Data in this exercise.
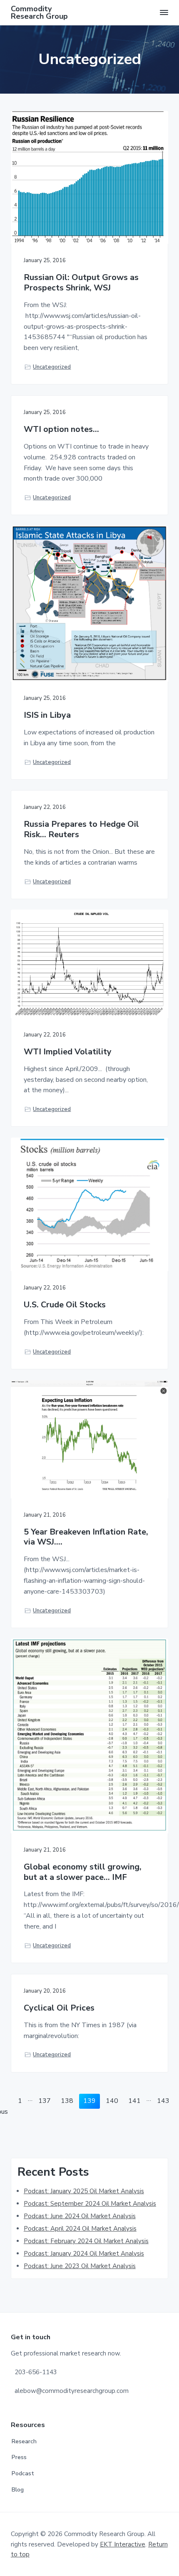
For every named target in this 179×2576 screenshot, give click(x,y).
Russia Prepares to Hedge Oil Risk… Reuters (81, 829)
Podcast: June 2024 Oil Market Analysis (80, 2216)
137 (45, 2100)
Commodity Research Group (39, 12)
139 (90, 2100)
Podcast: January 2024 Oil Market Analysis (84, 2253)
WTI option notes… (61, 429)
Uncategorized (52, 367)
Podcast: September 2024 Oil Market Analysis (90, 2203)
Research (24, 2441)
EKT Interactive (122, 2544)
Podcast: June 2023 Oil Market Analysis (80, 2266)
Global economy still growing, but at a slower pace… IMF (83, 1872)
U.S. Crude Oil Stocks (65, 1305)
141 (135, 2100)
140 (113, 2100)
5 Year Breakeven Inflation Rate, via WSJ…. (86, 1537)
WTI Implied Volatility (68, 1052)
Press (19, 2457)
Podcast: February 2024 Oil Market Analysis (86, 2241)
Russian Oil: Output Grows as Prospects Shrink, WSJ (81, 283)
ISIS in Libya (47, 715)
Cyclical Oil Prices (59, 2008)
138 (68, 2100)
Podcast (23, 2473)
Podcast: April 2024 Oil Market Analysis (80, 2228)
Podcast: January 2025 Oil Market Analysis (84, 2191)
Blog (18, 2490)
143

Task prompt. Would you set down the entries exactly as given, minus their pictures?

Output for this exercise.
For every named target in this 179×2576 screenshot, give click(x,y).
Russia Prepares to Hedge Oil Risk… Reuters (81, 829)
Podcast: June 2024 Oil Market Analysis (80, 2216)
137 (45, 2100)
Commodity Research Group (39, 12)
139 (90, 2100)
Podcast: January 2024 Oil Market Analysis (84, 2253)
WTI option notes… (61, 429)
Uncategorized (52, 367)
Podcast: September 2024 Oil Market Analysis (90, 2203)
Research (24, 2441)
EKT Interactive (122, 2544)
Podcast: June 2023 Oil Market Analysis (80, 2266)
Global economy still growing, but at a slower pace… IMF (83, 1872)
U.S. Crude Oil Stocks (65, 1305)
141 (135, 2100)
140 (113, 2100)
5 Year Breakeven Inflation Rate, via WSJ…. (86, 1537)
WTI Implied Volatility (68, 1052)
Press (19, 2457)
Podcast: February 2024 Oil Market Analysis (86, 2241)
Russian Oil: Output Grows as Prospects Shrink, WSJ (81, 283)
ISIS in Libya (47, 715)
Cyclical Oil Prices (59, 2008)
138 (68, 2100)
Podcast (23, 2473)
Podcast: April 2024 Oil Market Analysis (80, 2228)
Podcast: January 2025 Oil Market Analysis (84, 2191)
Blog (18, 2490)
143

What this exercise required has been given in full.